Misalignment was the norm because the first partition would start on the second 'cylinder' which was represented as 63 sectors. What's the rationale to explain why this would affect performance on drives that use native 512-byte sectors?

Maybe to be on the safe side.

Many disks have "hardware" 4k sectors but are capable to use "logical" 512 byte sectors.

The performance decreases (and wear increases!) when partition and/or clusters are misaligned with "hardware" sector size. Or so they say. In most of my flash cards, the sector and cluster size are way smaller than the ERASE BLOCK SIZE. So if your device has 128k memory page size, I guess the correct place to align partitions should be at 128k boundaries.
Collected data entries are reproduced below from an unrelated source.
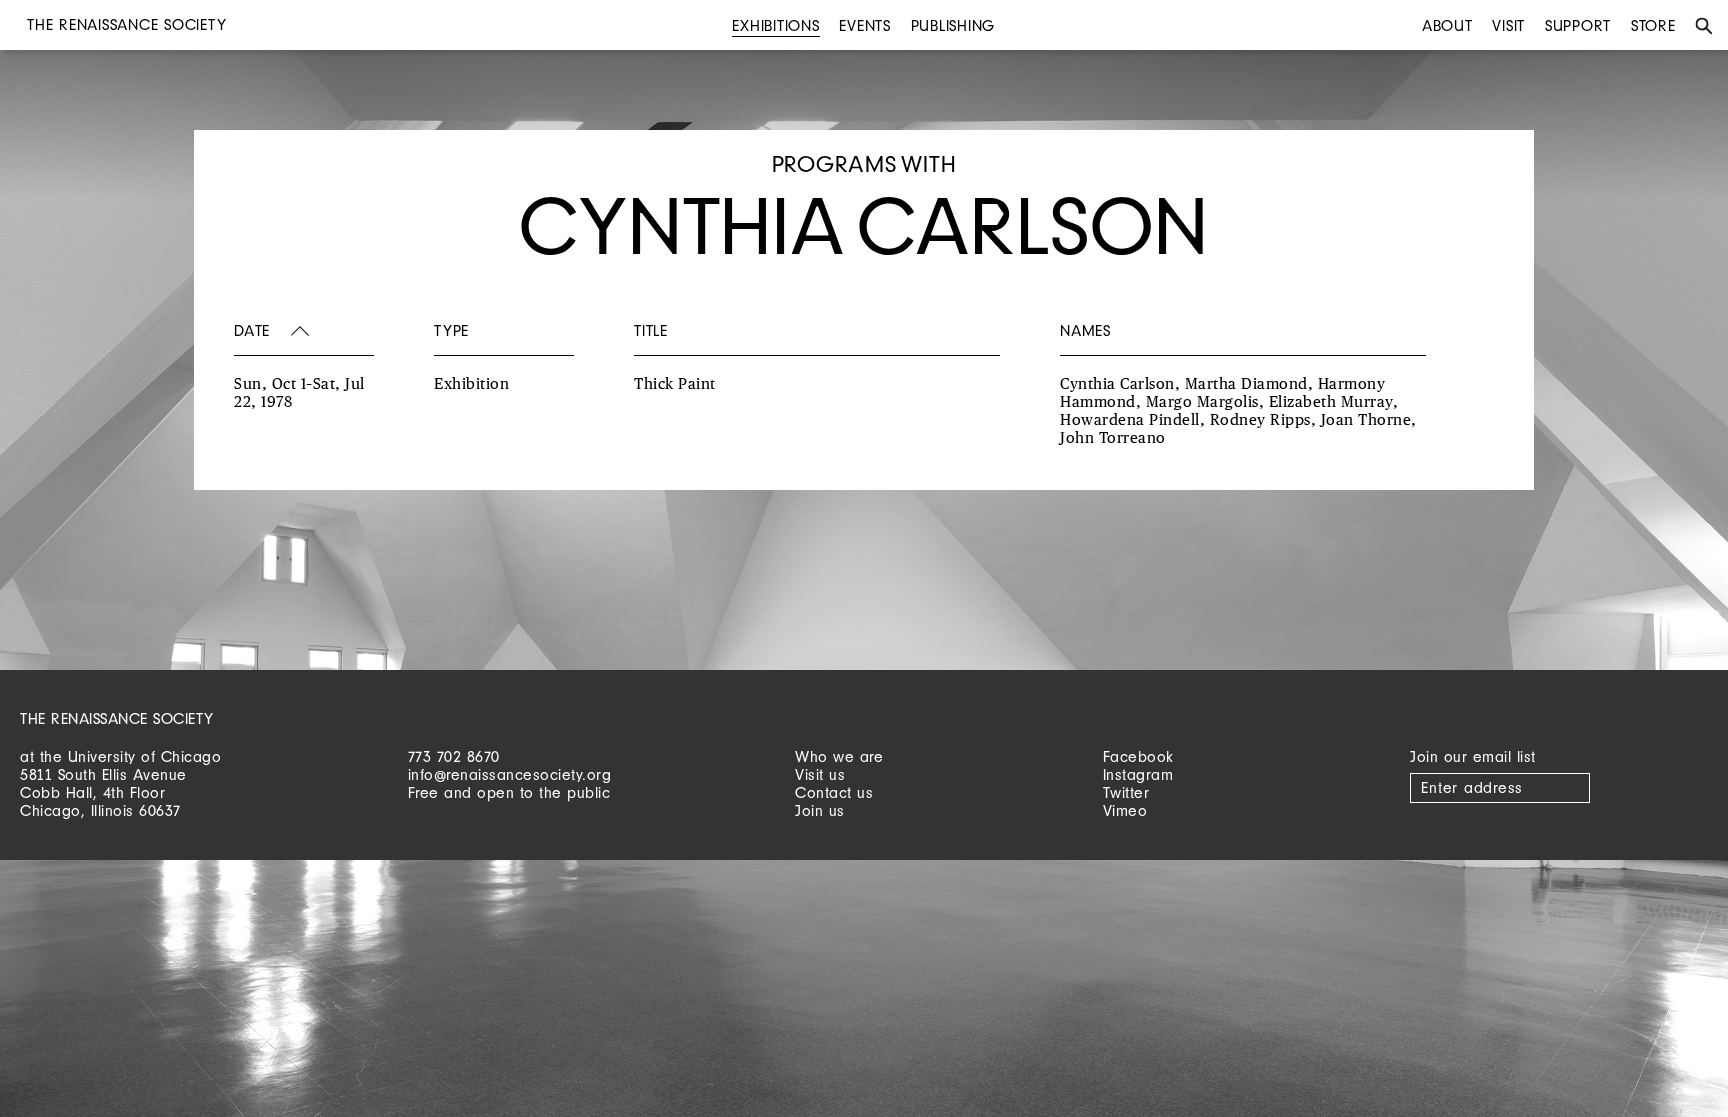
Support (1578, 25)
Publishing (953, 25)
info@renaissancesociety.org (510, 774)
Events (865, 25)
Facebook (1138, 756)
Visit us (820, 774)
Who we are (839, 756)
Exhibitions (775, 25)
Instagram (1138, 774)
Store (1653, 25)
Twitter (1126, 792)
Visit (1508, 25)
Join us (820, 810)
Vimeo (1125, 810)
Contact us (834, 792)
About (1447, 25)
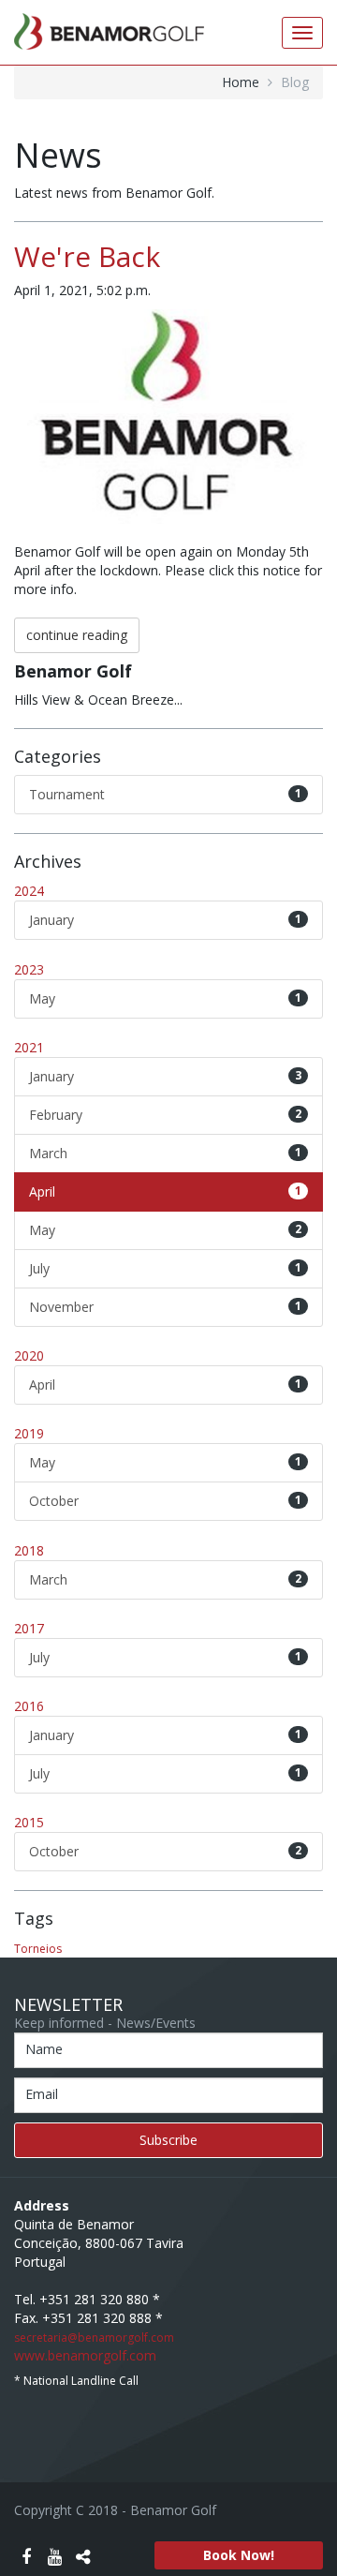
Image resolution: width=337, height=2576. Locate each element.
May (165, 998)
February (165, 1115)
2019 (29, 1433)
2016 (29, 1706)
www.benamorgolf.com (85, 2355)
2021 (29, 1047)
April (165, 1191)
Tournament (165, 794)
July (165, 1268)
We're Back (87, 256)
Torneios (38, 1949)
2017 (29, 1628)
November (165, 1307)
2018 (29, 1550)
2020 (29, 1355)
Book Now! (238, 2555)
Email (41, 2094)
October (165, 1501)
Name (44, 2049)
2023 (29, 969)
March (165, 1153)
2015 (29, 1822)
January (165, 920)
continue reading (76, 635)
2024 (29, 891)
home (240, 82)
Also, first cluster should be aligned to that boundary and the cluster size should be a 128k multiple... or you'll end erasing the whole page every time it has to erase a single cluster.

That's not the only thing your should consider.
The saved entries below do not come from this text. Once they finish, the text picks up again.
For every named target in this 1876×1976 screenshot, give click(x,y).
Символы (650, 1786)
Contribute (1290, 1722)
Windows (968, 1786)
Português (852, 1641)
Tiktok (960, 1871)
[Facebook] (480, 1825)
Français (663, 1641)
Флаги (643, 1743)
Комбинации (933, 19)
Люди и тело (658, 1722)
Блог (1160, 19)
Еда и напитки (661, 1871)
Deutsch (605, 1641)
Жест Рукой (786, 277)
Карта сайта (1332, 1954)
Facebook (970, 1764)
Legacy operating systems use CHS address scheme and need to be aligned at least to a starting cylinder/head value (sector number 1). Most legacy partition tools align them even to a starting cylinder with head number 0. An exception is the first partition which will be aligned to the 64th sector which will be unaligned on any disk that uses sectors bigger than 512k like almost every SSD. Unaligned access does not mean simple write a sector but will cause a read and write operation everytime if not cached by the disk.
Modern operating systems use LBA address scheme. They do not care about being aligned to CHS sectors.
Operating systems since Windows Vista, 7, 8, 8.1, 10, 11 create megabyte-aligned partitions. They are compatible with 4k alignment of course.

Best is when your partition and format (!) scheme is when the layout has first data sector aligned to your physical disk behaviour (512 bytes, 4k, or ERASE BLOCK SIZE).
For FAT16 you have to calculate bootsector + FAT + copy of FAT + rootdirectory.

For myself, I do not know any of the operating systems tools that considers this.